On reconnaît donc aussi la patte du réalisateur américain, dans les nombreux décors, plus colorés qu’à l’habitude, conte pour enfants oblige. Dans son monde, la maison de Charlie, jeune héros du film de milieu plus que modeste, est étrangement inclinée et tordue, et les formes des jardins en sucreries à l’intérieur de l’usine, rappellent les collines et ponts improbables de L’étrange Noël de Monsieur Jack. Sa mise en scène, vivace, fait de chaque élimination d’un enfant prétendant au prix suprême un plaisir pervers, tant les portraits forcément caricaturaux (le gros allemand, la poupée Barbie américaine, bête de concours) et remis au goût du jour (le fan de jeux vidéo hyper violents) sont savoureusement amenés.

Johnny Depp retrouve dans ce film, un réalisateur qui l’a déjà dirigé trois fois, et cadre une nouvelle fois parfaitement dans son univers extraordinaire, en incarnant un chocolatier de génie, traumatisé par un père dentiste, image d’une éternelle jeunesse artificielle. Inquiétant à l’image d’un Michael Jackson qui invite des enfants en son Neverland, il est aussi incisif et cassant, autant que maladroit et drôle, dans des scènes calibrées pour les petits, mais qui fonctionnent aussi bien sur les grands, comme les multiples collisions avec les portes transparentes de l’ascenseur de verre.

Face à lui, le jeune Freddie Highmore, vu récemment dans Neverland où il jouait Peter, fait figure de petit ange au calme surprenant en comparaison des autres gosses, concentrant tous les comportements répréhensibles des enfants, histoire de donner à l’ensemble un aspect moralisateur. Mais sous le politiquement correct, le comportement de Willy Wonka, aussi odieux que adepte de la vanne subtile, rééquilibre le film. Il en va de même de l’intervention des écureuils casses noisettes aux doubles sens (don’t touch the scuirels’ nuts !), ou des fameux oompa woompas, aux textes rigolos, pour des chansons qu’on aurait cependant pu nous éviter, contrastant de manière excessive avec le reste du film, par de chorégraphies à la limite du supportable.

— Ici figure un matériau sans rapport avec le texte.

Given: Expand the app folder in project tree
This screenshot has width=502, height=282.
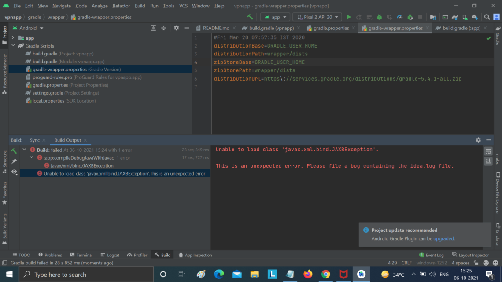Looking at the screenshot, I should pyautogui.click(x=13, y=38).
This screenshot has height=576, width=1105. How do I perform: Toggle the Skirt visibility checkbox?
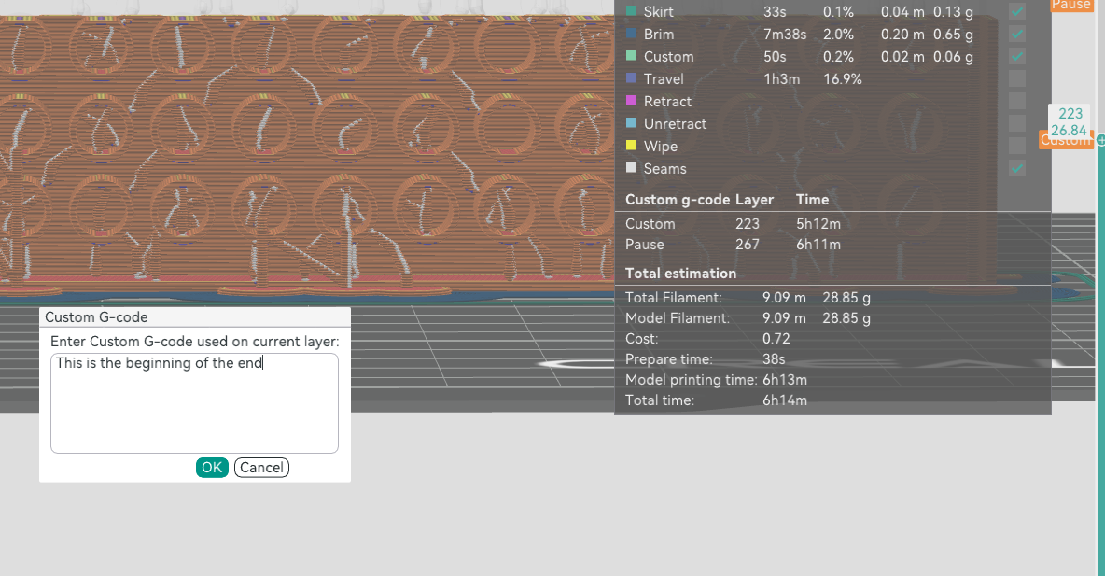(x=1016, y=11)
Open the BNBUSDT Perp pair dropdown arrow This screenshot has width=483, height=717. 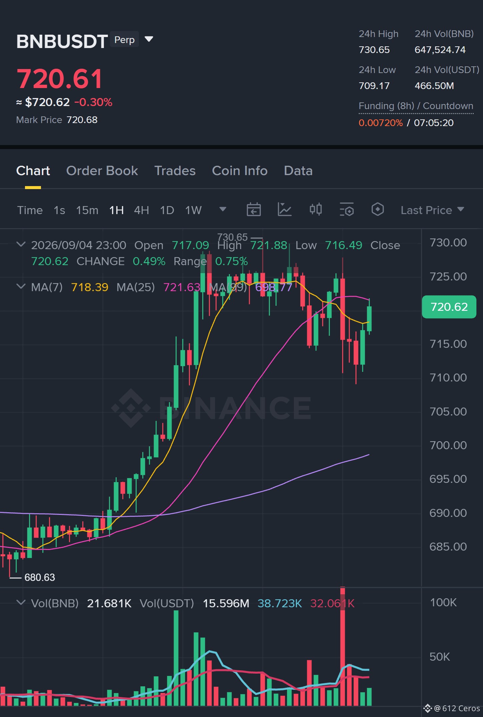coord(149,39)
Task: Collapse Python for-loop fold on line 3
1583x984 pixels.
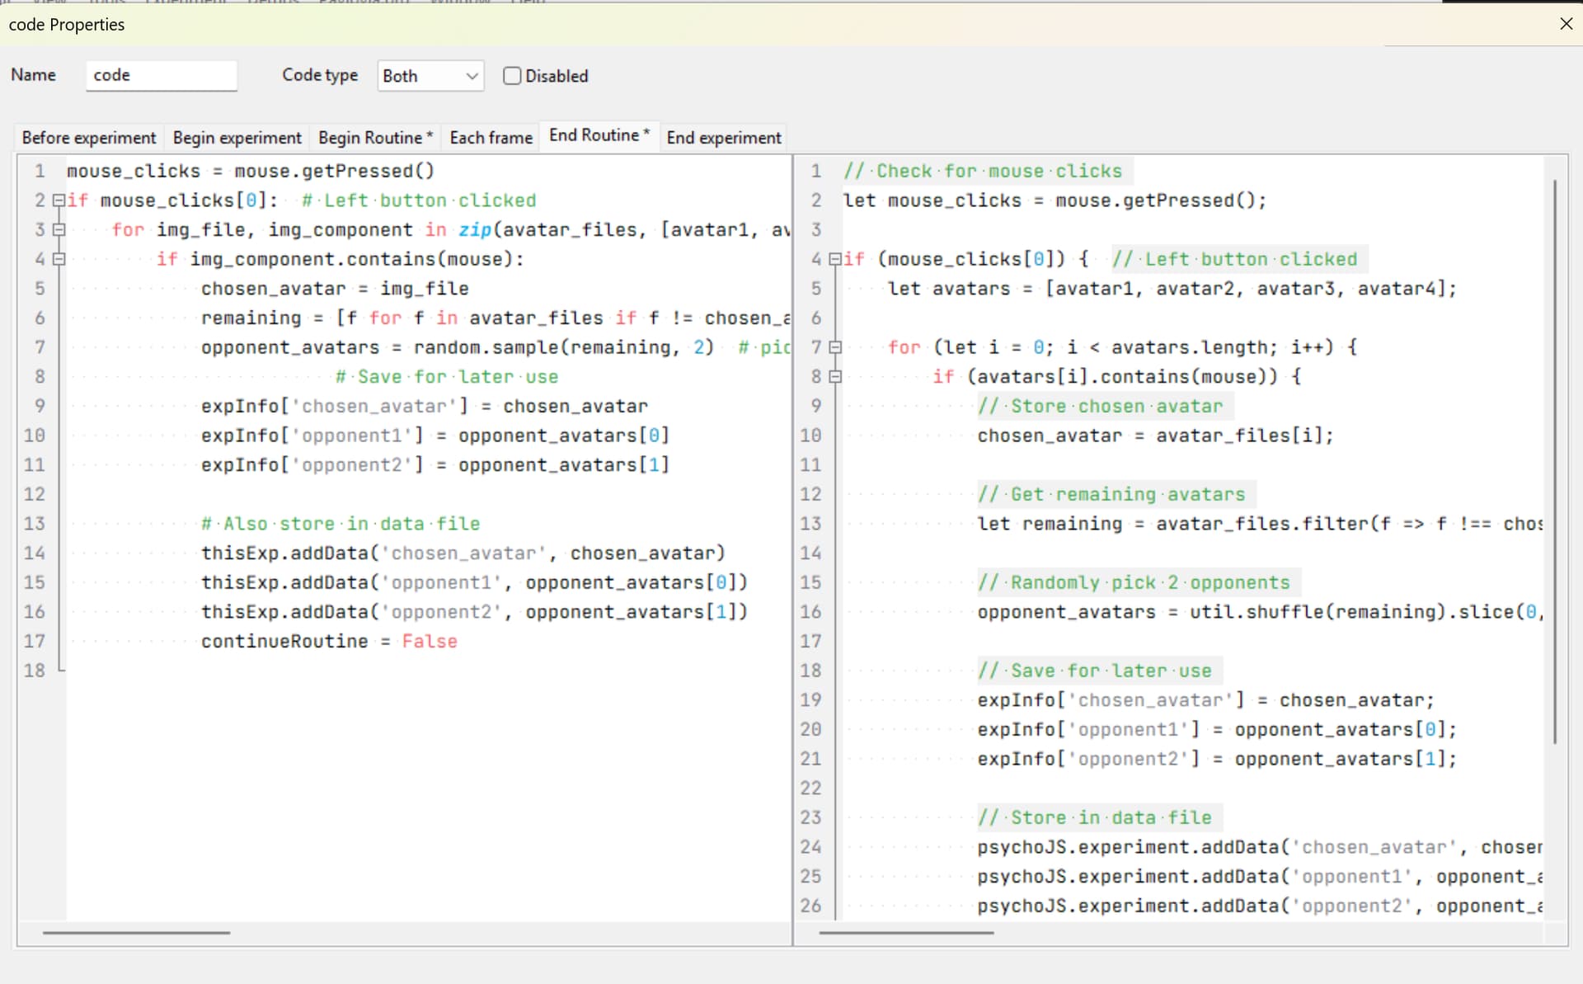Action: click(59, 230)
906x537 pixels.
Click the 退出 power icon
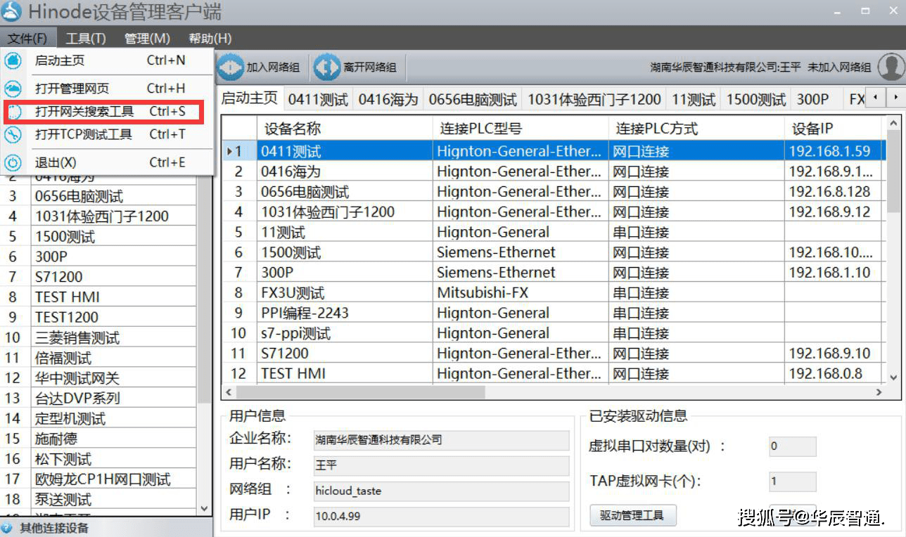tap(13, 162)
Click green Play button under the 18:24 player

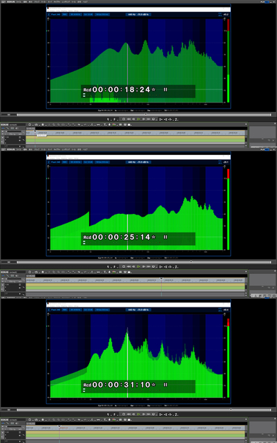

Reste un film pour enfants qui ravira également les grands par son inventivité, son univers politiquement incorrect, fait de disparitions proches de tortures délectables, de punitions tacites des mal élevés (et de leurs fautifs de parents). Visuellement l’univers ouvriers extérieur contraste délicieusement avec le monde de rêve et d’exubérance intérieur à l’usine. De quoi renvoyer aux enfants, des images de rêve, tout en relativisant sur les destinées diverses et souvent complexes de chacun. Une vraie réussite que la bande annonce ne laissait pas forcément présager.